NVDA | Market Cap: $5.3T (06/04/26)
Industry:
Semiconductors
The following are other companies' theses that are similar to this company's bull case and bear case. This is not meant to be a list of comps, and this page may surface some dissimilar companies for creative idea generation. The results are not in any order, and include results with varying industries, market cap bands, and qualitative characteristics.
Similar Bull Case Theses
Broadcom | Market Cap: $2.0T | Industries: Semiconductors, Software
  • Broadcom and NVIDIA are both central to the AI infrastructure buildout, with Broadcom's XPU franchise and NVIDIA's GPU platform each benefiting from the structural shift toward purpose-built accelerated compute at hyperscalers.
  • Networking is an independently accelerating business for both companies: Broadcom's Tomahawk 6 and NVIDIA's Spectrum-X/NVLink are each compounding revenue as AI cluster scale grows.

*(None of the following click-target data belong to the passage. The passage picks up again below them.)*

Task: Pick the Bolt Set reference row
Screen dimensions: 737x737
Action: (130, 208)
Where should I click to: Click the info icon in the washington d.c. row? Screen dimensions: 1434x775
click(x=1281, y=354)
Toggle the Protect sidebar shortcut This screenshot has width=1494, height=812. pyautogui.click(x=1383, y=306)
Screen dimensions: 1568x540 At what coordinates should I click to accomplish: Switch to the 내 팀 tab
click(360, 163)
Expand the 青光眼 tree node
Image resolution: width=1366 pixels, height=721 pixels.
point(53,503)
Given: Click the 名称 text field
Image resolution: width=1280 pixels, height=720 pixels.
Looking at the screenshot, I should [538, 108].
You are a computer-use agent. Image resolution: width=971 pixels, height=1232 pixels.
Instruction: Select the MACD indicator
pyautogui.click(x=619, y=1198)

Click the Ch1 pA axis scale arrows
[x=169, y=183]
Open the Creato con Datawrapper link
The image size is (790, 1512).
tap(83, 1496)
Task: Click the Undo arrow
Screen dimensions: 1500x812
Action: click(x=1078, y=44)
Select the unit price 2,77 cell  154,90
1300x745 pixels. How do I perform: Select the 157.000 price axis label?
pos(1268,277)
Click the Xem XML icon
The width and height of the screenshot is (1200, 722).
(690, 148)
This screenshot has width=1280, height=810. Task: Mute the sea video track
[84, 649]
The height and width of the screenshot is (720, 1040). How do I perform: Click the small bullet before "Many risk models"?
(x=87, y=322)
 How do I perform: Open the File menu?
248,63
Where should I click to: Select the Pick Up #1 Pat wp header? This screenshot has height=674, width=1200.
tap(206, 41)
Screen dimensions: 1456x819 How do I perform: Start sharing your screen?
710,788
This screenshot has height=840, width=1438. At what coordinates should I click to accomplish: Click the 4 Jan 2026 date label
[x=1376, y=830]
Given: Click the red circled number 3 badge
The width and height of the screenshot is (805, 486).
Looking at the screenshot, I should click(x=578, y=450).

  • Both theses highlight that the custom ASIC/XPU trend, often framed as a threat to NVIDIA, is either manageable (NVIDIA via NVLink Fusion absorbing third-party silicon) or a direct growth driver (Broadcom as the XPU design partner), rather than a binary disruption.
DigitalOcean | Market Cap: $19.0B | Industries: Software
  • DigitalOcean and NVIDIA are both benefiting from the structural shift from one-shot inference to agentic AI workloads, which consume orders of magnitude more compute per task and require the full cloud stack — not just raw GPUs.
  • Both theses cite the same demand multiplier: agentic systems require stateful execution, memory management, orchestration, and inference simultaneously, driving higher revenue per unit of economic activity for infrastructure providers.
  • DigitalOcean's inference positioning advantage mirrors NVIDIA's argument that reasoning models structurally favor its architecture — both companies benefit as AI moves from training toward production inference at scale.
CoreWeave | Market Cap: $59.5B | Industries: Software
  • CoreWeave and NVIDIA are both levered to the same demand signal: reasoning and agentic AI models are driving sustained, high-density GPU utilization that is extending the economic life of existing hardware and accelerating demand for new capacity.
  • Both theses highlight that inference workloads — not just training — are validating the long-term value of the GPU fleet, with older GPU generations (H100, A100) being recontracted at stable or rising prices.
  • NVIDIA's $2B equity investment in CoreWeave directly links the two theses: NVIDIA acts as a backstop buyer on unsold CoreWeave capacity, reinforcing CoreWeave's financing model while ensuring CUDA remains the dominant platform.
Dell Technologies | Market Cap: $278.2B | Industries: Hardware
  • Dell and NVIDIA are both riding the same AI infrastructure demand wave, with Dell as the primary systems integrator for NVIDIA's GB200 NVL72 and Vera Rubin rack architectures — Dell's AI server growth is directly a function of NVIDIA GPU shipment volumes.
  • Both theses cite the Vera Rubin transition as a smoother, faster ramp than Blackwell, with early customer commitments and engineering samples already in place.
  • Enterprise AI adoption — still in early innings — is the fastest-growing demand segment for both companies, with sovereign AI adding an incremental, additive demand pool on top of hyperscale.
Arm | Market Cap: $422.2B | Industries: Semiconductors
  • Arm and NVIDIA are converging on the same structural thesis: agentic AI workloads require significantly more CPU capacity per unit of GPU compute, as agents run orchestration, memory management, and tool use on CPUs while sub-agents run on GPUs.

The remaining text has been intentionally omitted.